Published December 1, 2006

Hot Spring River This River? (Or: Who’s Sheep is This?)

The aluminium smelter in Straumsvík, the slogan “Kanamella” (Yankee-whore) printed over a picture of Iceland, and a portrait of former Minister of Industry and Trade and current Foreign Minister, Valgerður Sverrisdóttir, can now be seen on the chest of conscious locals who have caught on to the web-based t-shirt store Loving its black humour and critical, yet comic speculations regarding Iceland’s reality, the company, established earlier this year, has been growing steadily. The Grapevine met with Þórður Snær Júlíusson and Orri Guðjónsson to learn more about their political messages.
“When me and Orri went on a backpacking trip around the world we started seeing Iceland in a different light and thought it would be funny to grasp all its flaws and cheesy elements by printing them on t-shirts, with the slogan, How Do You Like Iceland?” Þórður tells me.
Some of the t-shirt slogans are popular catch-phrases translated into English, making no sense whatsoever in that language. The phrase I Stand on the Duck (a direct translation of Ég stend á öndinni) is a good example, which more idiomatically translates to: I am breathless.
“All these typical Icelandic phrases are very uncool, especially when you translate them word for word. Then they lose all meaning but become quite funny. With the t-shirts, we want to celebrate all the distinctive features Iceland has and show that the county is not all the glamour we’re selling to tourists. Buying t-shirts like ours, you are buying a piece of the society as it is today and a part of the common discussion, instead of some sort of stereotypical memories,” Þórður explains. He goes on to add, “Take heavy industry for example. Fewer things have been more debated in Iceland. That’s why we printed the aluminium smelter in Straumsvík on a t-shirt. It’s one of the first landmarks tourists notice when driving from Keflavík to Reykjavík. And Sverrisdóttir, she has to be noted as the face of Iceland’s heavy industry. Sverrisdóttir is also an elegant woman, which belongs on a t-shirt.”
Getting ideas for new designs hasn’t been difficult, as the Icelandic government, politicians and the general public are just giving away subjects to tackle.
“The government is constantly making mistakes, which gives us both ideas and motivation to point them out so they get to live longer than the split second they get in the media,” Þórður says. “Our newest addition, the phrase-shirt Neither A Bird Nor A Fish, where we string together a puffin and codfish, could be connected with Árni Johnsen for example. He is neither a bird nor a fish, he likes puffins and this puffin-cod creature might be called a technical error, right? But in all seriousness we want to remind people about how we are sometimes being screwed over,” Þórður says and designer Orri agrees:
“We have many ideas and believe that with the t-shirts we can keep the discussion alive and hopefully change society for the better. Now it’s just a question of manufacturing more t-shirts.”

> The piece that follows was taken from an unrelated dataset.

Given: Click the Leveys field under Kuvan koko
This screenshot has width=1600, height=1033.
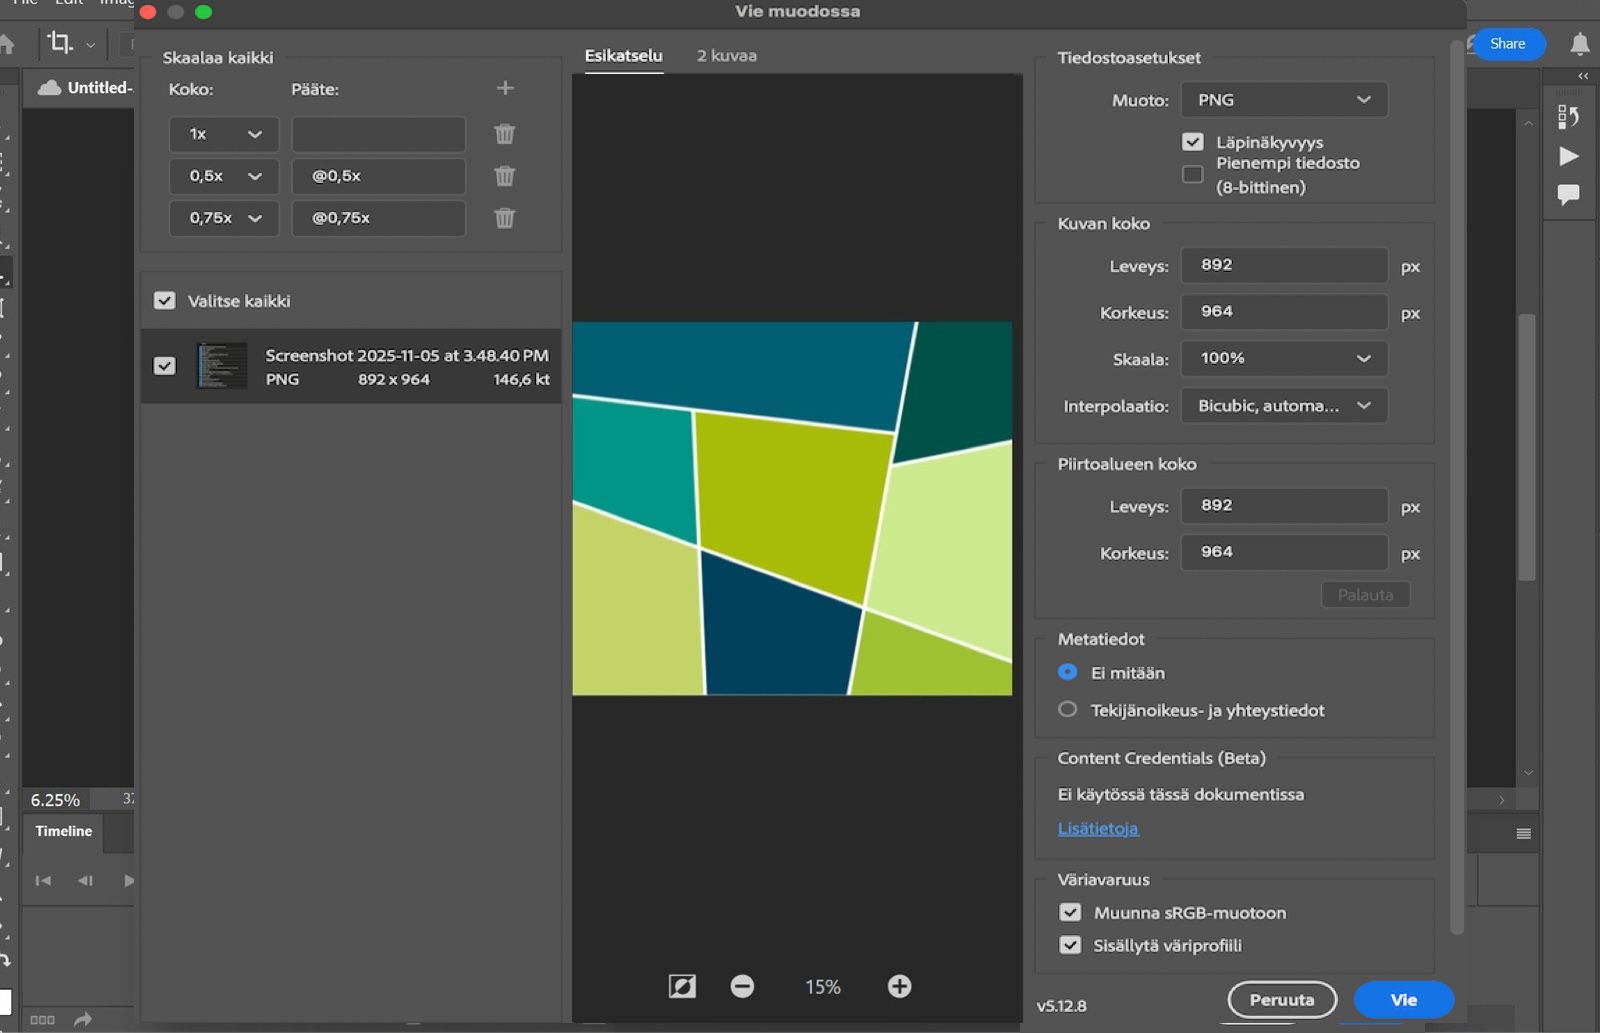Looking at the screenshot, I should click(x=1284, y=266).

“We could even call ourselves the community service project How Do You Like Iceland?” Þórður adds.
While planning a shopping-mania shirt for Christmas and preparing for a fashion show in Luxembourg, they would also like to encourage other designers to contact them with ideas for a new line. The t-shirts are now available at the website with plans for further outlets in the future.